FOLIC ACID AND HOMOCYSTEINE: MECHANISMS OF HEART DEFECTS

叶酸和同型半胱氨酸：心脏缺陷的机制

• 批准号: 6783314
• 负责人: THOMAS H. ROSENQUIST
• 金额: $ 120.47万
• 依托单位: UNIVERSITY OF NEBRASKA MEDICAL CENTER
• 依托单位国家: 美国
• 财政年份: 2001
• 资助国家: 美国
• 起止时间: 2001-09-01 至 2006-08-31
• 项目状态: 已结题
• 来源: https://reporter.nih.gov/project-details/6783314
• 关键词: congenital heart disorder; embryo /fetus toxicology; folate; homocysteine; nutrient interaction; nutrition related tag

The central theme and overall objective of this program is to determine the biological mechanisms whereby folic acid insufficiency and hyperhomocysteinemia may contribute to abnormal development of the heart. This program project is designed to provide maximum focus upon this theme, and to optimize scientific and intellectual synergy among members of the research team. Discovery of the cellular mechanisms that provide this protection is the objective of the research program proposed here. Two hypotheses will be tested: Hyperhomocysteinemia that results from folic acid insufficiency may induce abnormal development of the conotruncal region of the heart, as well as other neural crest and neural tube derivatives, by inhibiting the function of N-methyl-D-aspartate receptors (NMDA). Folate insufficiency also may induce abnormal development by a direct effect upon the growth and differentiation of neural crest and neural tube cells directly, for example, by limiting the availability of methyl groups for gene methylation. A principle objective of this research program is to sort out the biological effects of low folate from those of hyperhomocysteinemia; and to determine how these two mechanisms may interact. It is inferred that they converge upon processes that are especially critical to the cardiac neural crest, other regions of the neural crest, and the neural tube. Project 1 will examine the teratogenic interaction of homocysteine with other NMDA antagonists, and will determine the degree to which embryos can be rescued by NMDA activation. Project 2 will investigate the impact of impaired folate binding and transport on the development of the heart, as well as other neural crest and neural tube derivatives, using transgenic mouse embryos models made for this purpose. Project 3 will concentrate upon the relative roles of hyperhomocysteinemia and the NMDA on the one hand, and folate insufficiency on the other, as they impact on neural crest cell migration and differentiation. Project 4 will test the elements of each of these hypotheses in a population-based study.

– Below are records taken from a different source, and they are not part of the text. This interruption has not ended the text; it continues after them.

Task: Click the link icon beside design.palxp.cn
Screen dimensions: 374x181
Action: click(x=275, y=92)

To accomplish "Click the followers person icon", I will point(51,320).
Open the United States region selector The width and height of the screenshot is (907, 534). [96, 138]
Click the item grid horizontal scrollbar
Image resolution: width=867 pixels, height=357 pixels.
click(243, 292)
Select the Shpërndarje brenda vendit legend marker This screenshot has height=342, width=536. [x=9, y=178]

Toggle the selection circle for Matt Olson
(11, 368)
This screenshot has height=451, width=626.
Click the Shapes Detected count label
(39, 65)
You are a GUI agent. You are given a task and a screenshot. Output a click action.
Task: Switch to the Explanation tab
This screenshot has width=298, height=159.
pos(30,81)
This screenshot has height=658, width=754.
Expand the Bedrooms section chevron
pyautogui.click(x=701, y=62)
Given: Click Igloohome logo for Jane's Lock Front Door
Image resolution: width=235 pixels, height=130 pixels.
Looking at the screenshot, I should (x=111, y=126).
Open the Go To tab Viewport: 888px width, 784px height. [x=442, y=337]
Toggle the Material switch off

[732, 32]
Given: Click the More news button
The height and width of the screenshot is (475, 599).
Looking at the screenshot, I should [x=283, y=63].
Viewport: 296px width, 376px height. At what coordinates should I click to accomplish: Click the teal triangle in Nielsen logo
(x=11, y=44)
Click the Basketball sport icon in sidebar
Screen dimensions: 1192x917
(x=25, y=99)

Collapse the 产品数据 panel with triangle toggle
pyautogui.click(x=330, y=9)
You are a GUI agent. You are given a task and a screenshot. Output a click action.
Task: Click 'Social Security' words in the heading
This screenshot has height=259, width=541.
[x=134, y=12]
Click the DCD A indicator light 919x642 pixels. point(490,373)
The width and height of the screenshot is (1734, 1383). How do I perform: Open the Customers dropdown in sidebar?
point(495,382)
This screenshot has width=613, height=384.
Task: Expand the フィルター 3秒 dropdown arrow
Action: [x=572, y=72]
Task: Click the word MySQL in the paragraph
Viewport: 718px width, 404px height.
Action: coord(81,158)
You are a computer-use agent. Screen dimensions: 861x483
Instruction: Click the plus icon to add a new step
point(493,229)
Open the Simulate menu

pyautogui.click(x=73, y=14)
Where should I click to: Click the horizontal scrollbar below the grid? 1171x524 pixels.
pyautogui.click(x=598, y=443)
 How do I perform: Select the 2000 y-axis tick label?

该计划的中心主题和总体目标是确定叶酸不足和高同型半胱氨酸血症可能导致心脏发育异常的生物学机制。该项目旨在最大限度地关注这一主题，并优化研究团队成员之间的科学和智力协同作用。发现提供这种保护的细胞机制是这里提出的研究计划的目标。将检验两个假设： 高同型半胱氨酸血症是由叶酸不足引起的 可能会导致锥体干区的异常发育， 心脏，以及其它神经嵴和神经管衍生物， 通过抑制N-甲基-D-天冬氨酸受体的功能 （NMDA）。 叶酸不足也可能通过以下途径诱导发育异常： 直接影响神经嵴的生长和分化 和神经管细胞直接，例如，通过限制 基因甲基化的甲基可用性。这项研究计划的主要目标是从高同型半胱氨酸血症中找出低叶酸的生物学效应，并确定这两种机制如何相互作用。据推断，它们会聚在对心脏神经嵴、神经嵴的其他区域和神经管特别重要的过程上。项目1将研究高半胱氨酸与其他NMDA拮抗剂的致畸相互作用，并确定胚胎可以通过NMDA激活而获救的程度。项目2将研究叶酸结合和转运受损对心脏发育的影响，以及其他神经嵴和神经管衍生物，使用为此目的制作的转基因小鼠胚胎模型。项目3将集中在高同型半胱氨酸血症和NMDA的相对作用，一方面，叶酸不足的另一方面，因为它们对神经嵴细胞迁移和分化的影响。项目4将在一项以人口为基础的研究中检验这些假设中每一项的要素。